The looks and quizzing from the staff were as excruciating as they were necessary. My daughter was happy enough (Shrek 3 was on the TV) but the guilt and anger was bubbling inside like a vindaloo the night before a job interview.

Wracked with guilt about my parental failure we made our way home. In the car, a small voice in my head reminded me “The school first aider said it was a sprain!” instantly i felt a wave of relief – it was not my fault it was the schools! they after all were the professionals, they had in loco parentis I’m just acting on their advice!

Unfortunately while my rider  was trying to provide a post-hoc rationalisation to make myself happy, my rational brain reminded me that I am responsible for my children and that it was unreasonable to blame a large institution for my ultimate failings.

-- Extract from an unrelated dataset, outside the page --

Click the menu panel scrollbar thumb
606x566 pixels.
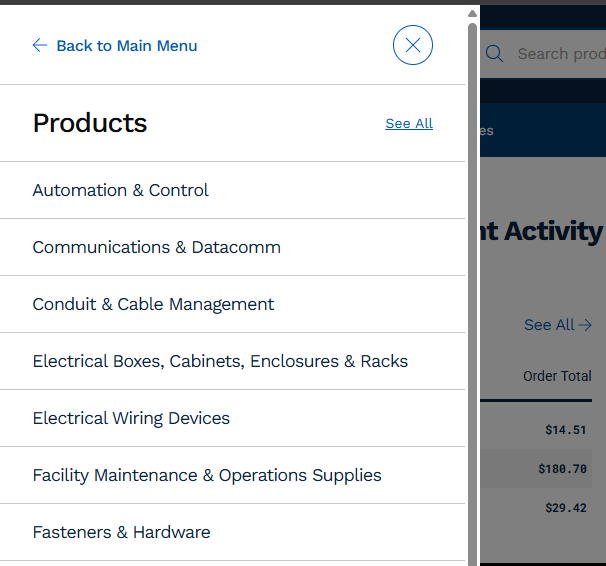pos(472,294)
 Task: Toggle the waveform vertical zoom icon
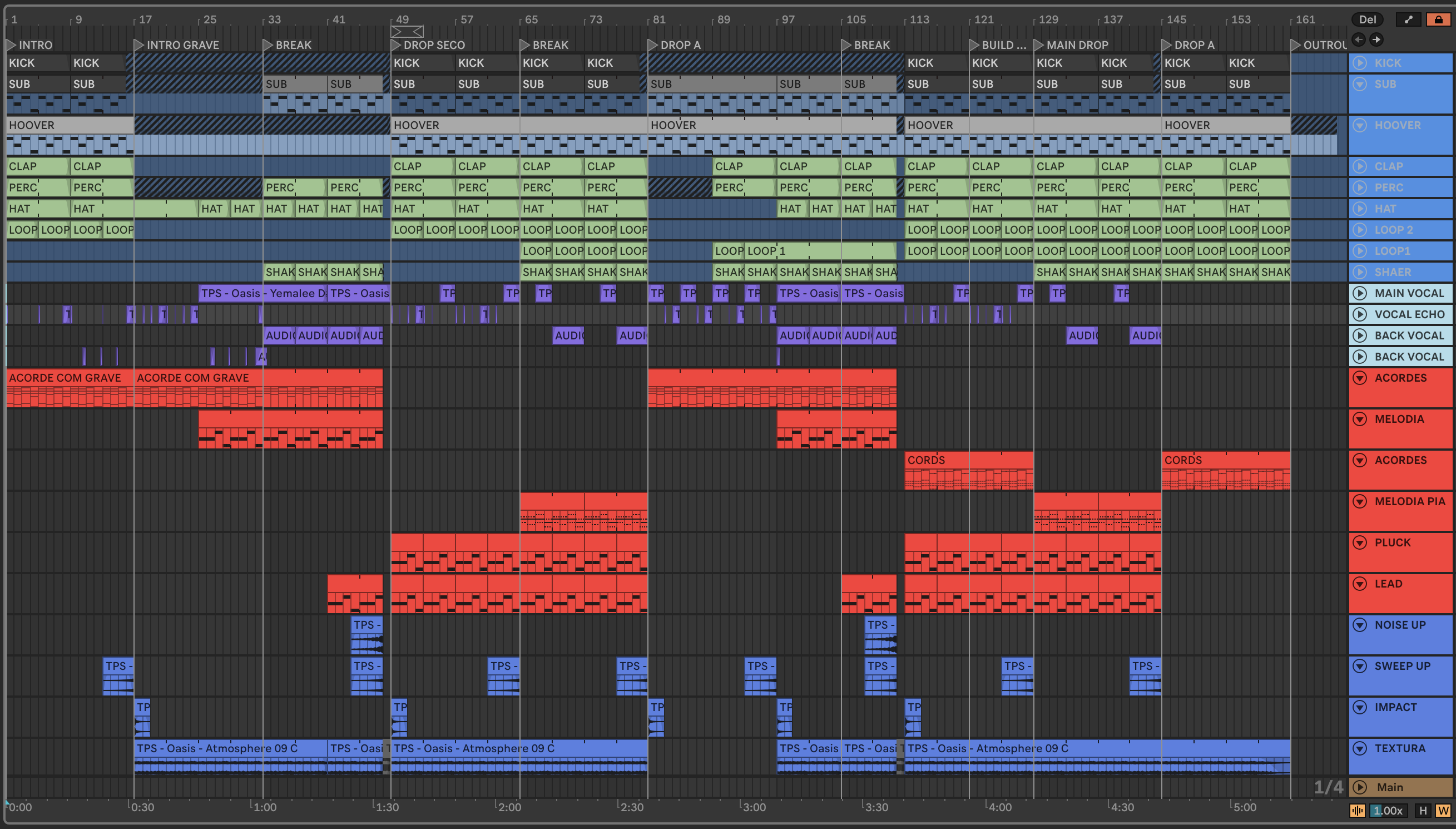point(1357,810)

This 30 seconds did give me a much greater understanding of how parents behave when they come into school to deal with issues. Our school has a very mixed cohort and sometimes our parents reflect that. If you’re moving into middle leadership or changing the context in which you lead here are my top tips for dealing with challenging parents:

  1. Meet face to face: Simply in my experience parents are always angrier and less rational when they are on the phone or in email. Face to face also allows you to get a feel for their reactions. Ideally get the child as well
  2. Weather the storm: The initial barrage via email can lead to strong emotions in response. DO NOT RESPOND STRAIGHT AWAY. Go find someone you trust/line manager to vent to then and a holding email informing them you will respond within 24 hrs once you have investigated.
  3. Listen to their concerns: Beneath all the anger and rhetoric is just a parent scared they are doing a bad job or angry that something has not worked out. I have never met a parent that had absolutely no reason to angry. Somewhere in there is a valid concern that can be addressed.
  4. Avoid apportioning blame: trying to unpick who said what and did what that lead to this mess is a waste of time and doesn’t fix the problem. I find it best to acknowledge that it was probably mistakes on all sides and try to move on.
  5. Be solution focused: It is so important to move the conversation onto the actions and the effect those will have on the student. this is true for both sanctions and support. In my experience parents tend to want to tell you their entire life story and you need to be active in moving the meeting on to prevent a ‘ground hog day’ occurring.
  6. Recap the actions: Drawing meetings to a close is one of the hardest things (see 5.) i have found that by recapping the actions and writing them down it signifies the end of the meeting to all involved. Often then i get the student to weigh in on their level of satisfaction (often by scaling)
  7. Get the hell out of dodge: Shake their hand and apologise that you have another meeting to go to or thank them for coming and then get them out that door!